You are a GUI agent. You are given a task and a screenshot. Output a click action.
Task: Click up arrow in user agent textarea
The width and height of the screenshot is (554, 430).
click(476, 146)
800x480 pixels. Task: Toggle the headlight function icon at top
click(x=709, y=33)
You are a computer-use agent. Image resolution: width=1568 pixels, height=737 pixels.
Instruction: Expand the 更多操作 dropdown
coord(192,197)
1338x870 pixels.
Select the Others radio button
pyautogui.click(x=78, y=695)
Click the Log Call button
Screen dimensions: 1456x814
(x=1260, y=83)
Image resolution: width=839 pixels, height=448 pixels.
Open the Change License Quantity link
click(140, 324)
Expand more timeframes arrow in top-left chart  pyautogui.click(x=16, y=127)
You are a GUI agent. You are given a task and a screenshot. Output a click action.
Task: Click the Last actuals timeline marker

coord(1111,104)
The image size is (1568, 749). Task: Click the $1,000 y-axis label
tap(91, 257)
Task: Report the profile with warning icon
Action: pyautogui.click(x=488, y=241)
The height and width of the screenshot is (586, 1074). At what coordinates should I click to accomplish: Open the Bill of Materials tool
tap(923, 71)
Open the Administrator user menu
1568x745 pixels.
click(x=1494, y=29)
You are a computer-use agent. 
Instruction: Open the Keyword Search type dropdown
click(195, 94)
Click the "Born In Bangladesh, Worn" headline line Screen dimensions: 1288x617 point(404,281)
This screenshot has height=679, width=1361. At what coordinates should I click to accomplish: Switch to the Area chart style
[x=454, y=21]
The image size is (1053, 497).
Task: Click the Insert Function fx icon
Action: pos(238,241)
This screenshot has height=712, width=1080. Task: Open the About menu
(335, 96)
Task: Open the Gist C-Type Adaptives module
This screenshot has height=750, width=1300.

::::::::::

WHAT YOU HAVE TO DO —
Repeat exactly the lines from the one containing "1568x745 pixels." to the end of the records.

ANSWER FOR THE TASK —
1568x745 pixels.
click(x=1494, y=29)
You are a computer-use agent. 
Instruction: Open the Keyword Search type dropdown
click(195, 94)
Click the "Born In Bangladesh, Worn" headline line Screen dimensions: 1288x617 point(404,281)
This screenshot has height=679, width=1361. At what coordinates should I click to accomplish: Switch to the Area chart style
[x=454, y=21]
The image size is (1053, 497).
Task: Click the Insert Function fx icon
Action: pos(238,241)
This screenshot has height=712, width=1080. Task: Open the About menu
(335, 96)
Task: Open the Gist C-Type Adaptives module
This screenshot has height=750, width=1300.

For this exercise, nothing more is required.